[Pointing records for text and elements]
BEGIN

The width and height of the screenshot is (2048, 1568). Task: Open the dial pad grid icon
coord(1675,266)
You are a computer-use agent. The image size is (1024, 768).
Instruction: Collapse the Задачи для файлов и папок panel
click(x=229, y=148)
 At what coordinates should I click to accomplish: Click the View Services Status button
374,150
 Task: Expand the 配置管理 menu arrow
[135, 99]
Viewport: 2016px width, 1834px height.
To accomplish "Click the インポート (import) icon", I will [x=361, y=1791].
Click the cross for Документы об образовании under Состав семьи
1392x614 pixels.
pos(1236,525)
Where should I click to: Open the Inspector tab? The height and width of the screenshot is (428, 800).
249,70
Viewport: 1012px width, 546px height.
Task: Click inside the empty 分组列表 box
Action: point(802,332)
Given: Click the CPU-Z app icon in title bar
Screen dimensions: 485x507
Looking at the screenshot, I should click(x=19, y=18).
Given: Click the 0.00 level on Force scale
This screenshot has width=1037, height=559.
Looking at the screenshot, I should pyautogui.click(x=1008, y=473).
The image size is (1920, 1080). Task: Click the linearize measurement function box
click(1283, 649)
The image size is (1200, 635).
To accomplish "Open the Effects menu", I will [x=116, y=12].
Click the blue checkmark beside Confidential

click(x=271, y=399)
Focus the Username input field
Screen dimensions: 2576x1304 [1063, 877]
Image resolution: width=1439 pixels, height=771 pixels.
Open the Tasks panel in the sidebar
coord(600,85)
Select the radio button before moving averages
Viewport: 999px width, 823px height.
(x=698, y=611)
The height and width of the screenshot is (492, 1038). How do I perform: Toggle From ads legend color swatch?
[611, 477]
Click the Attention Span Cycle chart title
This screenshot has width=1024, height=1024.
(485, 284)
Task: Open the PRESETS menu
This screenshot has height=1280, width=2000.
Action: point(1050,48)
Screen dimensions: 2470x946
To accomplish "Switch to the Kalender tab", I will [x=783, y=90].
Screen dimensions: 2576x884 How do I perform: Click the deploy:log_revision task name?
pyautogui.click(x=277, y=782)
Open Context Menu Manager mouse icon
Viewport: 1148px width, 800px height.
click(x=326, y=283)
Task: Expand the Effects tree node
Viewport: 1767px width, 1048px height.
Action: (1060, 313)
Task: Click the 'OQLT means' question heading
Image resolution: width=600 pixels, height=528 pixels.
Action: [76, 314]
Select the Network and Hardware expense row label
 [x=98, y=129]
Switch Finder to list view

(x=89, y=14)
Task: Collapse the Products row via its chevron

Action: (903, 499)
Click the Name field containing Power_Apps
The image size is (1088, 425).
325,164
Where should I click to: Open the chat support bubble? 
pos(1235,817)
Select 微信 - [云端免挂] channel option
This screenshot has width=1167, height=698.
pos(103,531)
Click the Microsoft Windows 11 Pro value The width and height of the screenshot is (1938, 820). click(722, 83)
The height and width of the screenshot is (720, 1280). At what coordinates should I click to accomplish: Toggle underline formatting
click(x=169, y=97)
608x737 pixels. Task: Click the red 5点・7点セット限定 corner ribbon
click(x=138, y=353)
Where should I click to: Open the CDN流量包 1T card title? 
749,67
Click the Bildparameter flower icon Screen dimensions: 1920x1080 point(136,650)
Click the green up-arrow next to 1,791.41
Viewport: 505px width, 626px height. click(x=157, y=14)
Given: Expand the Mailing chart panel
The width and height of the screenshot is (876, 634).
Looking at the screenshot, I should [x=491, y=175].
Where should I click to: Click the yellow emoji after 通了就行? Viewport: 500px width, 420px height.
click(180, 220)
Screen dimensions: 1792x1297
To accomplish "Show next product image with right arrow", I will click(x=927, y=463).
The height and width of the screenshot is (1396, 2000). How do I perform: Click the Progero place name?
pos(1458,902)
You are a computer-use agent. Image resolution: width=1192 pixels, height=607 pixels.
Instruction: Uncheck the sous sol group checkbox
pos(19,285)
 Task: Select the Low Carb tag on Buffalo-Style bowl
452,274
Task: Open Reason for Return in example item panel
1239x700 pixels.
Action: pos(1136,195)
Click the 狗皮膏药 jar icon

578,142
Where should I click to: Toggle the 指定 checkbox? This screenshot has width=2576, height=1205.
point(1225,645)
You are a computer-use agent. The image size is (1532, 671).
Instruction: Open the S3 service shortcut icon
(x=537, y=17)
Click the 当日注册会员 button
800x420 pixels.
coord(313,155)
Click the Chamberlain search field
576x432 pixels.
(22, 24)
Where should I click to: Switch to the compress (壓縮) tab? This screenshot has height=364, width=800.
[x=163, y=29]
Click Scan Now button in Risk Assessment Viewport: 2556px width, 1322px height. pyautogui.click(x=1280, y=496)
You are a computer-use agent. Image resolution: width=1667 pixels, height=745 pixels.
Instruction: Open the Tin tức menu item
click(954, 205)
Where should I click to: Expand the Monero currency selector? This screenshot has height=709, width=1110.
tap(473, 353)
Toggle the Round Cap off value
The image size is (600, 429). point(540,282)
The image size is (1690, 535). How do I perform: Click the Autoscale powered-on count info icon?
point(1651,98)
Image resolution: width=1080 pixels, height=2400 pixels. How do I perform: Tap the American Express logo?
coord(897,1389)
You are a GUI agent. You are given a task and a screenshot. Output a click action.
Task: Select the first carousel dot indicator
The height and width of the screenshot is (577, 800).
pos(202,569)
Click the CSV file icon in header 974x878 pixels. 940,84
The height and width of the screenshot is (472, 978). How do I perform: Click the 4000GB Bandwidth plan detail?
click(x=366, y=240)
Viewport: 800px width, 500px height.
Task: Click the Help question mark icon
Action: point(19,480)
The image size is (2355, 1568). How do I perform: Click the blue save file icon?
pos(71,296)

END

_THE PROBLEM_
Please transcribe everything in the material from the start down to the line containing "Action: point(802,332)", both ends included.

_REPLY TO THE EXERCISE_
The width and height of the screenshot is (2048, 1568). Task: Open the dial pad grid icon
coord(1675,266)
You are a computer-use agent. The image size is (1024, 768).
Instruction: Collapse the Задачи для файлов и папок panel
click(x=229, y=148)
 At what coordinates should I click to accomplish: Click the View Services Status button
374,150
 Task: Expand the 配置管理 menu arrow
[135, 99]
Viewport: 2016px width, 1834px height.
To accomplish "Click the インポート (import) icon", I will [x=361, y=1791].
Click the cross for Документы об образовании under Состав семьи
1392x614 pixels.
pos(1236,525)
Where should I click to: Open the Inspector tab? The height and width of the screenshot is (428, 800).
249,70
Viewport: 1012px width, 546px height.
Task: Click inside the empty 分组列表 box
Action: point(802,332)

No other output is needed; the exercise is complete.